Human Cancer Genetics Programme

Human Genotyping-CEGEN Unit

Head of Unit:  Anna González-Neira
Research highlights
Two novel genes associated with anthracycline-induced cardiotoxicity

Anthracycline chemotherapeutic agents are widely used in the treatment of breast cancer; however, chronic anthracyclineinduced cardiotoxicity (AIC) is a serious long-term complication leading to substantial morbidity. Our aim was to identify new genes influencing the susceptibility to AIC. We studied the association of variants on the Illumina HumanExome BeadChip array in cancer anthracycline-treated patients. Through genebased tests (SKAT-O), which have greater statistical power to detect association with rare variation and that can evaluate the cumulative effect of multiple genetic variants, we identified novel significant associations for 2 genes: the first one, ETFB (electron transfer flavoprotein beta subunit) is involved in mitochondrial β-oxidation and ATP production (Ruiz Pinto et al., Breast Cancer Res Treat 2017), and the second one, GPR35 (G protein-coupled receptor 35), is a gene with potential roles in cardiac physiology and pathology (Ruiz Pinto et al., Pharmacogenet Genomics 2017). Further functional studies are currently being undertaken.

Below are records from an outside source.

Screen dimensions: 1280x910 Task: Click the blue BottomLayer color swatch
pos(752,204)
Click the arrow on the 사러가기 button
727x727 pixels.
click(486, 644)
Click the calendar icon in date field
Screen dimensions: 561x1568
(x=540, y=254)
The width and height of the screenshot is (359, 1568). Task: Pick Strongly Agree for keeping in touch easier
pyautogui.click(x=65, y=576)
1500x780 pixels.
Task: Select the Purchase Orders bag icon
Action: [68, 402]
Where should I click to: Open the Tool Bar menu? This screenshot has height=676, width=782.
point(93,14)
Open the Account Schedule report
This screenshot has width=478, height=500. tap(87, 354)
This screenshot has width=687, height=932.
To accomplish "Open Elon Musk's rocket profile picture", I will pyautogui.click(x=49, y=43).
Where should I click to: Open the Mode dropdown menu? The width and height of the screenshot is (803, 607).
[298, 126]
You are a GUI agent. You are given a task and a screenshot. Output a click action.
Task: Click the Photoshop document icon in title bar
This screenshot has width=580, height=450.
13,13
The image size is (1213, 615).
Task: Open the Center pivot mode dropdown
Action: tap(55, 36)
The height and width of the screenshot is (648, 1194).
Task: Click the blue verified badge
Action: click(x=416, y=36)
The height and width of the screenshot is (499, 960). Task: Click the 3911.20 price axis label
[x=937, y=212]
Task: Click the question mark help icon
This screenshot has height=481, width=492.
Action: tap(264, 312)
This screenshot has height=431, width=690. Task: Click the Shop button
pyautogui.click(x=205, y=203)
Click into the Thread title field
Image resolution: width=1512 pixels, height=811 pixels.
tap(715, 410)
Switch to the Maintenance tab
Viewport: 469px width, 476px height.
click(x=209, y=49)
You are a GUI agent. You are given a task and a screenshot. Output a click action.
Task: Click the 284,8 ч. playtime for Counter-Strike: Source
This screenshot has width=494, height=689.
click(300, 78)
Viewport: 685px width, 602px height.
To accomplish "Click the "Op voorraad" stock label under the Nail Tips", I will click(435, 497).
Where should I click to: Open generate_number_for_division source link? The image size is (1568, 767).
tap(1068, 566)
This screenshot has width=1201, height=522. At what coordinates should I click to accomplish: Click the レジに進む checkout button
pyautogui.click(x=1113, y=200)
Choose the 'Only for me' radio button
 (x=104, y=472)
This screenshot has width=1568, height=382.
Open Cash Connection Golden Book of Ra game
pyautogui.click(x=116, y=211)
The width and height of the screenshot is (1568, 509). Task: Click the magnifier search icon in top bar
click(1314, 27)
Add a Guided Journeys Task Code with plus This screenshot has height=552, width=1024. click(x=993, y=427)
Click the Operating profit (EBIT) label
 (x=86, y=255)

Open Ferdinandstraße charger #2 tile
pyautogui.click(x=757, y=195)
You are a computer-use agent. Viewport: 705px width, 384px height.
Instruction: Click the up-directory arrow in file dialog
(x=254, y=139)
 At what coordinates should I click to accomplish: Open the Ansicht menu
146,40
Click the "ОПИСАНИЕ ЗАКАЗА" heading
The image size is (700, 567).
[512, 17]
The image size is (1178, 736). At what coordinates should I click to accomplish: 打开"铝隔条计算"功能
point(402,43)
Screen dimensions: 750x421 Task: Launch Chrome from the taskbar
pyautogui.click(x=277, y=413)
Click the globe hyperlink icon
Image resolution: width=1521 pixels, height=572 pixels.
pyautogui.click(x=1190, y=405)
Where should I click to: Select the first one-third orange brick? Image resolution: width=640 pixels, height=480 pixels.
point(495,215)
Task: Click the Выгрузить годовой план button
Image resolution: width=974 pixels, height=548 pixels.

Genetic Factors underlying the risk of alopecia in patients treated with chemotherapy

Alopecia is a common toxicity of anticancer drugs and is considered by patients as being the second worst physical side-effect of chemotherapy, after nausea and vomiting. Alopecia associated with conventional doses of chemotherapy has traditionally been considered to be reversible in all cases upon cessation of therapy. However, the observation of some cases of alopecia that persists several years after the end of adjuvant chemotherapy has prompted us to identify genetic factors associated with the appearance of this toxicity in a cohort of cancer patients. We performed a GWAS (Genome Wide Association Study) involving patients suffering from this adverse drug reaction and patients without the toxicity; both were treated with the same drug and dose. We found several significant loci (P value <10-6) associated with the risk of developing alopecia. Currently we are replicating the most significant hits in an independent cohort of patients.

Identification of genetic variants associated with docetaxel and anthracycline efficacy

Docetaxel and anthracycline are widely used in the treatment of breast cancer, although the benefit is limited to only a small proportion of patients, and preoperative biomarkers predictive of clinical outcome remain lacking. We carried out a pharmacogenetic study in 181 patients with locally advanced breast cancer who were previously enrolled in a phase 2 randomised clinical trial (NCT00123929); a trial in which patients were randomly assigned to receive doxorubicin (anthracycline) or docetaxel (taxane) in neoadjuvant therapy. We assessed whether genetic variants in 15 key transport or metabolism genes relevant to doxorubicin and docetaxel drugs could play a role as predictive biomarkers. We identified a genetic variant located in the promoter of ABCC2, as the strongest association with tumour response observed in patients treated with doxorubicin (P=0.009). We also identified a significant association for an intronic variant located in CYP1B1 associated with docetaxel tumour response (P=2.15x10-4). Our integrated pathway-based approach enables the revealing of promising genetic biomarkers for treatment outcome in breast cancer patients (submitted for publication).